Divorcing Lady Liberty

Numerous recent news stories have reported on high-net-worth Americans renouncing their U.S. citizenship to protect assets from high tax rates. Last Friday, a Wall Street Journal editorial suggested the U.S. government should not seek to “punish” ex-citizens through high “exit taxes.” Instead, Congress should work “to make the U.S. so appealing and dynamic again” that people will be “sorry [they] ever left.”

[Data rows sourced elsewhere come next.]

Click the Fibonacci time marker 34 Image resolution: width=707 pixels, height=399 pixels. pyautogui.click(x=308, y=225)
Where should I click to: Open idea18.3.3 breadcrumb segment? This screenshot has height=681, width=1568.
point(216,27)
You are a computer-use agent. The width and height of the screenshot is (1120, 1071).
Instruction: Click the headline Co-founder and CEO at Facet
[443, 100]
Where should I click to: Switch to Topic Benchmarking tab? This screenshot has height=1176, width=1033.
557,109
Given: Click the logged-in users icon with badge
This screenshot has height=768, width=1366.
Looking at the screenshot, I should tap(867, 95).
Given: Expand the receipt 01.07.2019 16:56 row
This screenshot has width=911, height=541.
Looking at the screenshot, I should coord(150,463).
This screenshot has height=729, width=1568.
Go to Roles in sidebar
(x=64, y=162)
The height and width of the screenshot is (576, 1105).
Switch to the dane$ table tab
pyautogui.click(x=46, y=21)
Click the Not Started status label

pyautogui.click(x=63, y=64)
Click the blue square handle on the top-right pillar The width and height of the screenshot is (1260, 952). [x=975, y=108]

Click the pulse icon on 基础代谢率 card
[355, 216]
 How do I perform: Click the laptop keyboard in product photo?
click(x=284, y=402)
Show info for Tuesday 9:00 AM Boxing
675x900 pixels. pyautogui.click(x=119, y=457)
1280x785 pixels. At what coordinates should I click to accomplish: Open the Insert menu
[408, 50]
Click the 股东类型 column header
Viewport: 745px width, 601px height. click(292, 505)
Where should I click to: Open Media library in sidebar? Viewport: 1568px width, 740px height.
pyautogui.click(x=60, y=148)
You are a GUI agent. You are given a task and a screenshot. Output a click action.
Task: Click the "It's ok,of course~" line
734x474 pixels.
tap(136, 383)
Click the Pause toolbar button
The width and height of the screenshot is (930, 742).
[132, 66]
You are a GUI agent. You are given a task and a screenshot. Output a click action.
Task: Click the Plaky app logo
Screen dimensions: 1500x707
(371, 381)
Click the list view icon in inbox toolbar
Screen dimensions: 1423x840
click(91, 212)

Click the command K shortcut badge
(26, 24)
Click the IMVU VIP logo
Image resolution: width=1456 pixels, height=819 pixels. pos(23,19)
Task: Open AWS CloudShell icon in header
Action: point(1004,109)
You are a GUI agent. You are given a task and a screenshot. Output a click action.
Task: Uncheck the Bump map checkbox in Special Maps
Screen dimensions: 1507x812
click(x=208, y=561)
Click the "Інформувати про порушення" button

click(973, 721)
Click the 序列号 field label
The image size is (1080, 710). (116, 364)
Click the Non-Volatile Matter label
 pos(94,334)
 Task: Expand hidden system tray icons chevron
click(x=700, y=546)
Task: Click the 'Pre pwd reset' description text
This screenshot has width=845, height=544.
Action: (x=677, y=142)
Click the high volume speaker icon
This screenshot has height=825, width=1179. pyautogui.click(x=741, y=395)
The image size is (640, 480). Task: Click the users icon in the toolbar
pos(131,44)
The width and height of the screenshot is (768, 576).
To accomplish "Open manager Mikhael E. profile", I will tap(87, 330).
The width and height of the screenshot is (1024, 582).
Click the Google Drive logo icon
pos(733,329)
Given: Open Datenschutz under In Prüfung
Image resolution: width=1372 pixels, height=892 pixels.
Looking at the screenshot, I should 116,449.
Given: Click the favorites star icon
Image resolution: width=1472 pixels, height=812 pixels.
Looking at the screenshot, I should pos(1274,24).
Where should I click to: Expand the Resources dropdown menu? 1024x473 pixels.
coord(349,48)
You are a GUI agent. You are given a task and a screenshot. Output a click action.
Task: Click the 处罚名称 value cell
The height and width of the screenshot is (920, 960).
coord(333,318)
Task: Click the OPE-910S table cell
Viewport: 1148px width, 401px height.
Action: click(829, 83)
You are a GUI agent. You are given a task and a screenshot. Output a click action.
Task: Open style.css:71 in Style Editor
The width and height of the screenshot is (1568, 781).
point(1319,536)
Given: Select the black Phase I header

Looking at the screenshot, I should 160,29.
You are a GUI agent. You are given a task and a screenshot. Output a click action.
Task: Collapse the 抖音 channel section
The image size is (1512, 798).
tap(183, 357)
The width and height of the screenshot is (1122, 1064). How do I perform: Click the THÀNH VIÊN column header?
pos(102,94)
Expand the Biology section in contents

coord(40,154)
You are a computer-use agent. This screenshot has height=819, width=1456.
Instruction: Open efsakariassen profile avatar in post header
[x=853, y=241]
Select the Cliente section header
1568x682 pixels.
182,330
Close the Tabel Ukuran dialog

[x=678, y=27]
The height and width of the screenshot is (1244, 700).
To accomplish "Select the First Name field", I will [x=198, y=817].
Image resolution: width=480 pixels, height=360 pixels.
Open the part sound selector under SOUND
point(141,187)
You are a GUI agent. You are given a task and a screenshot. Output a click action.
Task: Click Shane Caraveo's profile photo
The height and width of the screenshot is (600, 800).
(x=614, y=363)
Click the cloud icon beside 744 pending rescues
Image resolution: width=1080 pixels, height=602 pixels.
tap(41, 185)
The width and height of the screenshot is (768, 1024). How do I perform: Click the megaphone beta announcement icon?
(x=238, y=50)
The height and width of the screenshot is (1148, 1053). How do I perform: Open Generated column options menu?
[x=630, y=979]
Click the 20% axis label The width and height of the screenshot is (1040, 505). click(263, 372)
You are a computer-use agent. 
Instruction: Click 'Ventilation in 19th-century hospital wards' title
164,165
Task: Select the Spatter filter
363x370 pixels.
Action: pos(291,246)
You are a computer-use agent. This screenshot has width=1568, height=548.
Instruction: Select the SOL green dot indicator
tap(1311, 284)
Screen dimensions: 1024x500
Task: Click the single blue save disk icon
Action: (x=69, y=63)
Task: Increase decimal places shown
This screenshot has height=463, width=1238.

It seems unreal that citizens should find it in their interest to leave the United States of America. Our country and its material success were built by millions of the world’s “huddled masses, yearning to breathe free.” Men, women, and children have come to America for centuries in search of freedom, justice, and an upwardly mobile future that results from both. When the tax code is so punitive that Americans would relinquish willingly the rights and privileges of U.S. citizens, we know we have a problem.

Our tax policies should encourage entrepreneurs, investors, and individuals of financial means not only to come here but to stay. Yet, it bears remembering that our identity as Americans and our relationship with our country should have value to us beyond whether they are financially “worthwhile.” Americans have grown used to acquiring whatever we desire, but our American heritage can’t be purchased―and you can’t put a price on freedom. That’s why it’s a sorrow to see Americans choosing to go.

Kathryn Hickok is Publications Director at Cascade Policy Institute, Oregon’s free market public policy research organization.